◆ **DATA PROVIDED**
====
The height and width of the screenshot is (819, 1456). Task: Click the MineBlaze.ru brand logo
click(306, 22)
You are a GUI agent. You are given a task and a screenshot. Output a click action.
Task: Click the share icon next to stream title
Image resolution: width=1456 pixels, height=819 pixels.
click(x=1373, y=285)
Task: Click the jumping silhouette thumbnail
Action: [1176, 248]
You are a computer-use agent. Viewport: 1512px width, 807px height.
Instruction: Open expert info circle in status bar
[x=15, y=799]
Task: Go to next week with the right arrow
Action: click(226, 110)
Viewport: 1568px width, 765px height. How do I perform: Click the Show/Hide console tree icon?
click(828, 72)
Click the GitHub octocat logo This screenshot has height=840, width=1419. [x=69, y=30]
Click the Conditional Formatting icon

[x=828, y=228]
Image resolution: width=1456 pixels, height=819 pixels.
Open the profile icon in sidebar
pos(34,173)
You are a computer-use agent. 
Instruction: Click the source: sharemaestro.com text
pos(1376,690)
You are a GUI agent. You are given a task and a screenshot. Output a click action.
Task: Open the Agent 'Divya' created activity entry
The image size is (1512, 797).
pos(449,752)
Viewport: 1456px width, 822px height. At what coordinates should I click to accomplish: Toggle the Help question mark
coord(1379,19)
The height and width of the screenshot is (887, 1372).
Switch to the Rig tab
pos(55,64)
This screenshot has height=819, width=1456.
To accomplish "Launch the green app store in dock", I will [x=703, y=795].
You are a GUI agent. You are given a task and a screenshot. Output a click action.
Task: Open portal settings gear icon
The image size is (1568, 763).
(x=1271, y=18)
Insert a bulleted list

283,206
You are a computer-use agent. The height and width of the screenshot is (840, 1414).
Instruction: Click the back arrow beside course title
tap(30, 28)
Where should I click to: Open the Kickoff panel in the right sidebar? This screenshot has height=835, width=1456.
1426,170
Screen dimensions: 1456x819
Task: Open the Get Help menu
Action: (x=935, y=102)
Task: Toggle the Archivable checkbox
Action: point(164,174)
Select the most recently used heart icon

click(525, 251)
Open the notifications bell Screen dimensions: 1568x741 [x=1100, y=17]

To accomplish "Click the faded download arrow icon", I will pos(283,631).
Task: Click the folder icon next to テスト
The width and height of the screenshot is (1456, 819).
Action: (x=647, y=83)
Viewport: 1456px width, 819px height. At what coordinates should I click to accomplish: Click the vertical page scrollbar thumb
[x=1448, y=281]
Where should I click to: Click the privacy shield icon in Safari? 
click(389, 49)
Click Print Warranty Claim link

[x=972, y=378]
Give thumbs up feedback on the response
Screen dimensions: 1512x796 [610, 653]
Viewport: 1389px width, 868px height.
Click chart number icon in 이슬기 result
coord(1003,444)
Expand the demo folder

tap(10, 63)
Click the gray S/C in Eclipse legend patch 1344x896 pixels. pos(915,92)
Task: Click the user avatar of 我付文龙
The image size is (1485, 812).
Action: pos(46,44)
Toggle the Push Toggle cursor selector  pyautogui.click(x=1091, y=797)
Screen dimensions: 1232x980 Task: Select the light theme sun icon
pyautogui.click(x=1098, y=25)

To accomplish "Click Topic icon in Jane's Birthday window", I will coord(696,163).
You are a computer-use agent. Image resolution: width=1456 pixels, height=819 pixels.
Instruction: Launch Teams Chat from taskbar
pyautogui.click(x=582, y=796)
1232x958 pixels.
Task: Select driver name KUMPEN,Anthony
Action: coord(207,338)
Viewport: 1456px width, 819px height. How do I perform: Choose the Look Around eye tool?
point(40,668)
====
◆ **WHAT IS NEEDED**
Using the listing above, copy exactly the line that contains "Task: Click the folder icon next to テスト", the line that contains "Task: Click the user avatar of 我付文龙", and each line that falls between them.

◆ **SOLUTION TO THE PROBLEM**
Task: Click the folder icon next to テスト
The width and height of the screenshot is (1456, 819).
Action: (x=647, y=83)
Viewport: 1456px width, 819px height. At what coordinates should I click to accomplish: Click the vertical page scrollbar thumb
[x=1448, y=281]
Where should I click to: Click the privacy shield icon in Safari? 
click(389, 49)
Click Print Warranty Claim link

[x=972, y=378]
Give thumbs up feedback on the response
Screen dimensions: 1512x796 [610, 653]
Viewport: 1389px width, 868px height.
Click chart number icon in 이슬기 result
coord(1003,444)
Expand the demo folder

tap(10, 63)
Click the gray S/C in Eclipse legend patch 1344x896 pixels. pos(915,92)
Task: Click the user avatar of 我付文龙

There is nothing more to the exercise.